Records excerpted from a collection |
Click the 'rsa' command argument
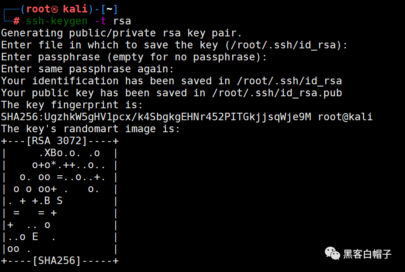 (x=122, y=21)
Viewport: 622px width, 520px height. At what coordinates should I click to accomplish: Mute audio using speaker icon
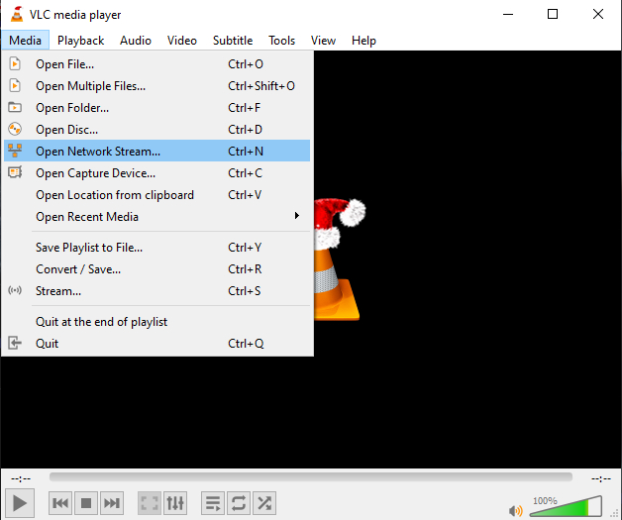click(x=515, y=511)
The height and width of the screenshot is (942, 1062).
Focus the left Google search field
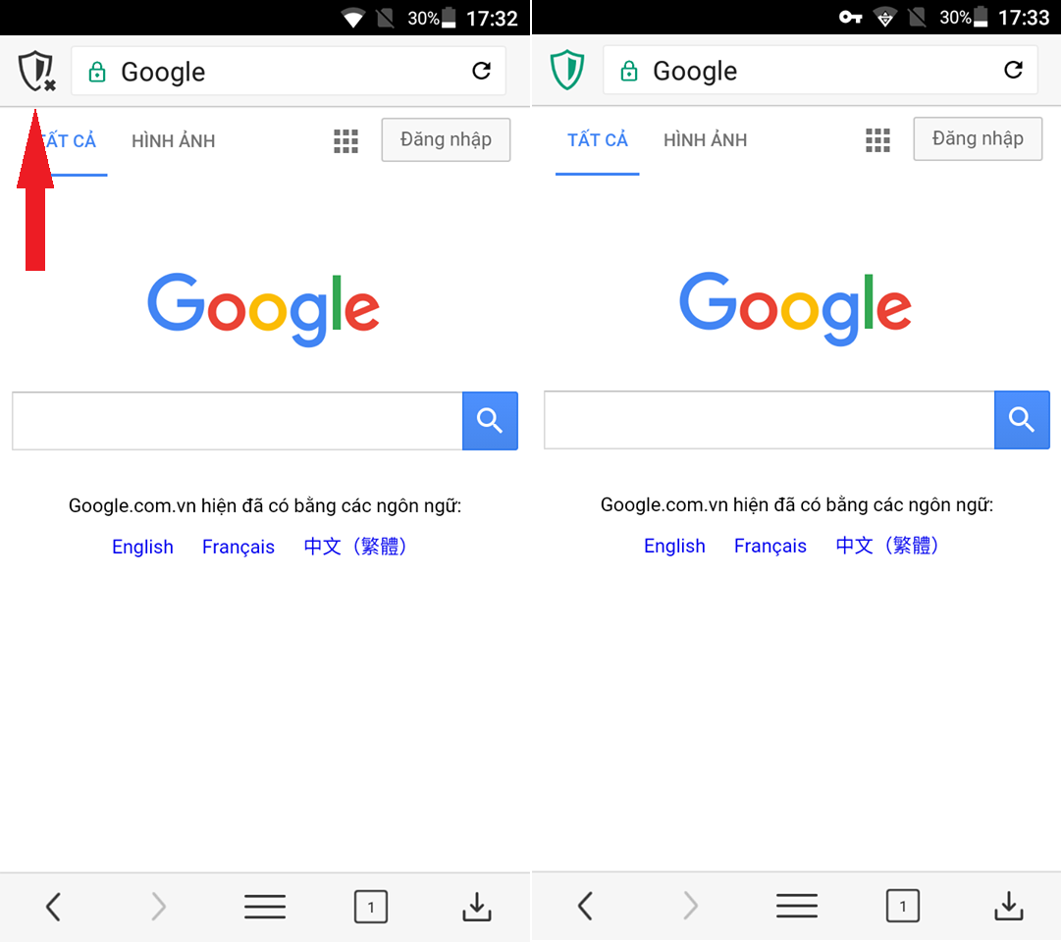238,421
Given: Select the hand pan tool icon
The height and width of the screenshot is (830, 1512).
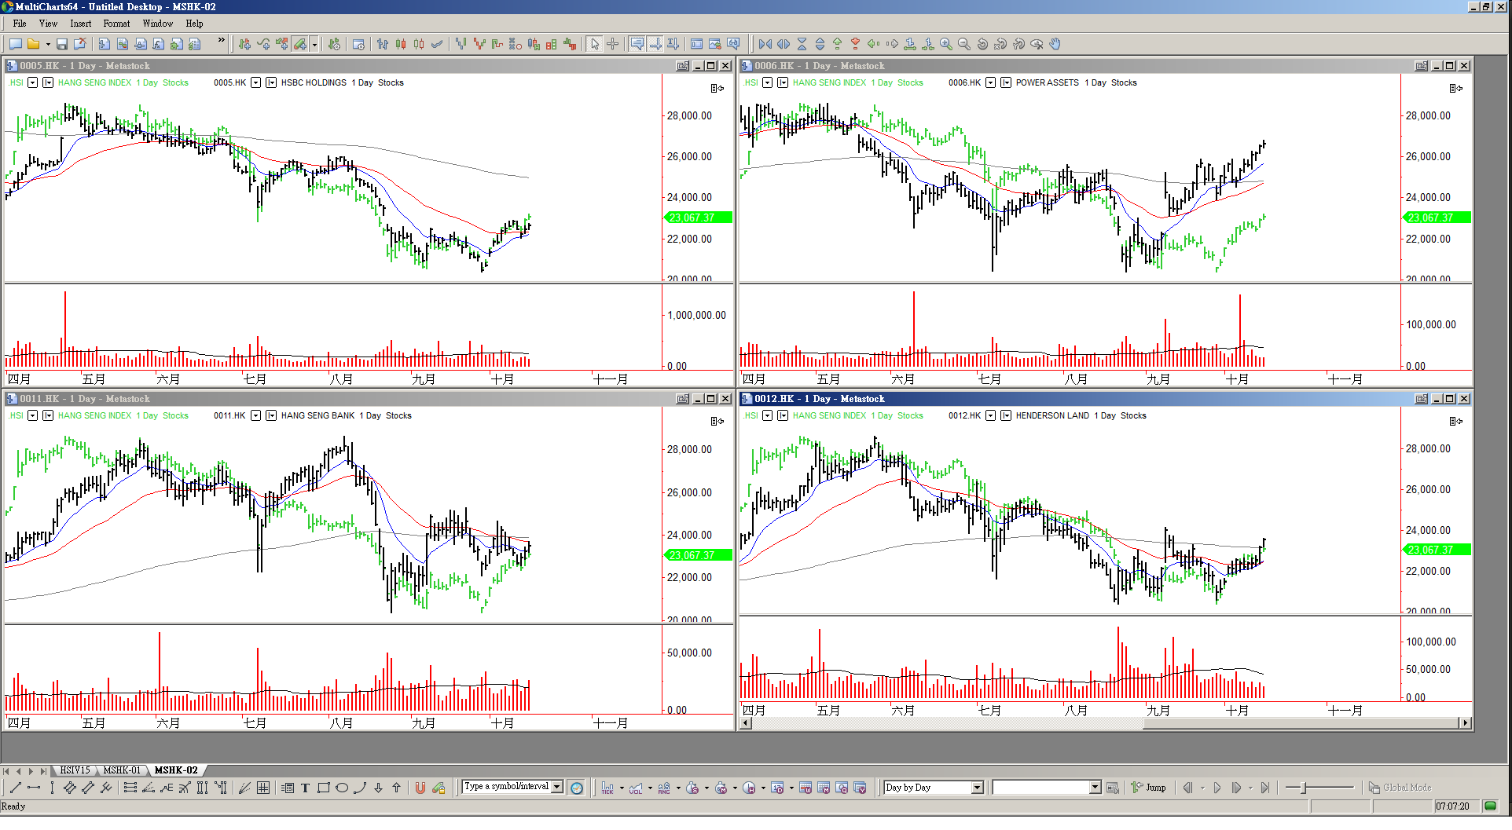Looking at the screenshot, I should [x=1055, y=44].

THE PROBLEM | Please write out the lines above, beginning at the line with "Focus the left Google search field" and ending at the last line of the records, exactly as they appear and without pictures.

RESULT FOR THIS TASK |
Focus the left Google search field
238,421
Given: Select the hand pan tool icon
The height and width of the screenshot is (830, 1512).
Looking at the screenshot, I should [x=1055, y=44].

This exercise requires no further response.